The recent endorsements of Howard Dean by two major unions – AFSCME and SEIU – and by former Vice President Al Gore and Rep. Jesse Jackson Jr. (D-Ill.) are a reflection of the way many at the grassroots see this upcoming, titanic battle against the multi-millionaire forces of the fanatical far right. In order to beat George W. Bush, a winning candidate needs to inspire peopleand take a fighting stance, not an accommodating one.

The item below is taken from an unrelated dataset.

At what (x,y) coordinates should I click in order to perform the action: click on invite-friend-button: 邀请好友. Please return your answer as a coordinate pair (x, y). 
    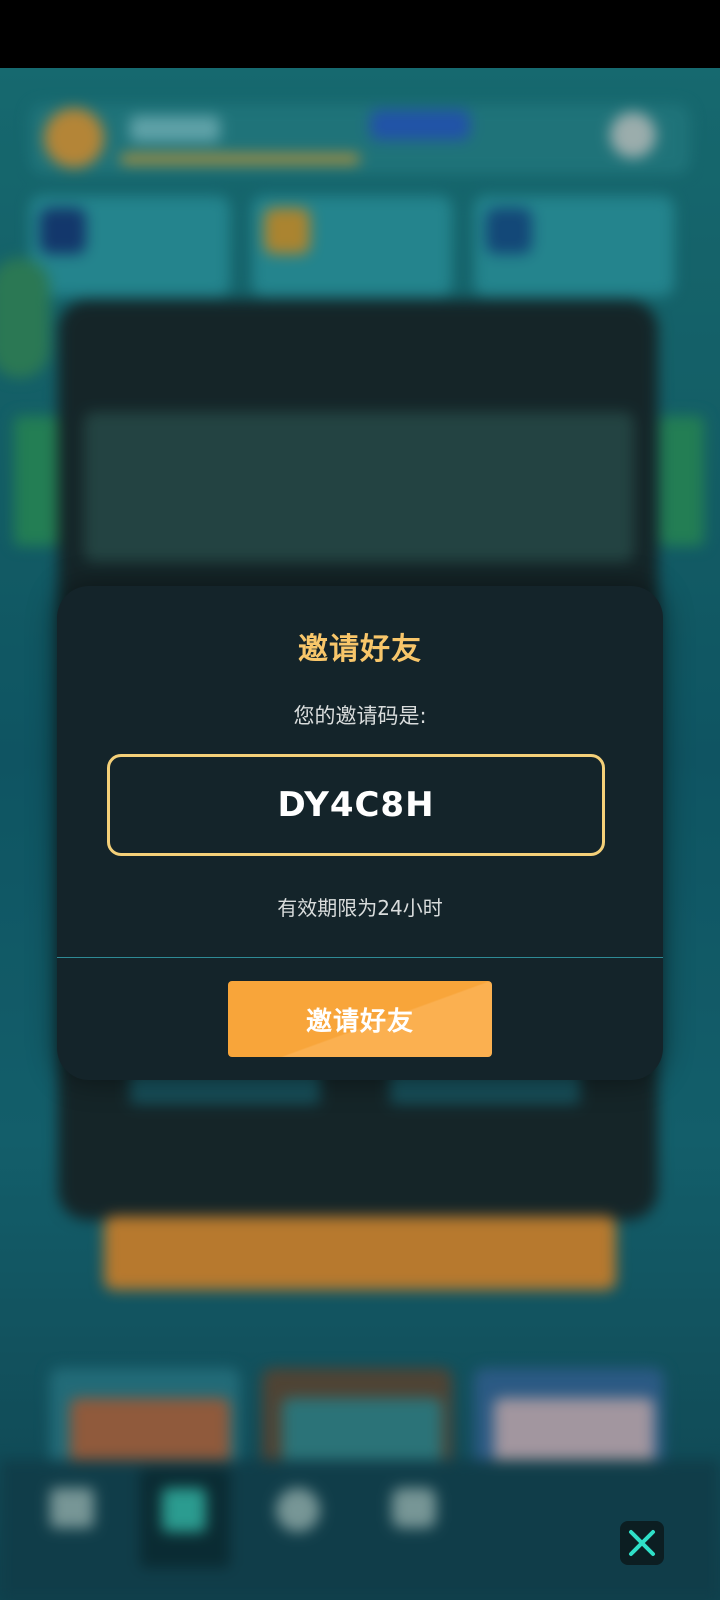
    Looking at the image, I should click on (360, 1019).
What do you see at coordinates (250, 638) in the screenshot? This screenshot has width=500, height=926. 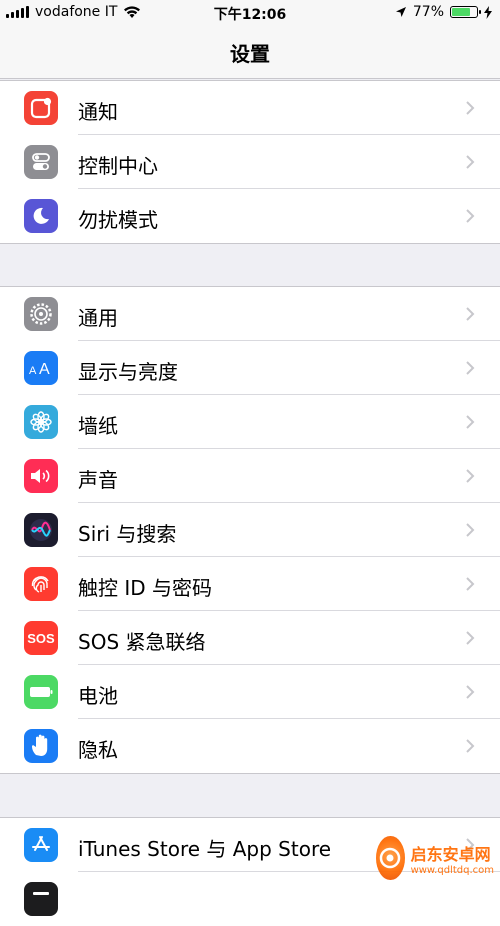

What is driving the sentiment at the grass roots? People are worried about the economy, health care, and how the Bushites are destabilizing the country and the world. Dean, in the midst of the war drive, took a public stand against it. And he has been skillful in tapping grassroots energy.

People want someone to stand up and fight for what’s right. But to beat George W. Bush it’s going to take a coalition even bigger than the forces now lining up behind Dean. It’s going to take a big tent approach and attitude. Important, key forces have chosen other candidates, or have yet to choose any candidate at all.

Rep. Dennis Kucinich of Ohio got it right when he said at the recent presidential debate, “To begin this kind of forum with a question about an endorsement, no matter by who, I think actually trivializes the issues that are before us.”

The key to victory is combining grassroots voter education and registration with mass mobilization on the issues.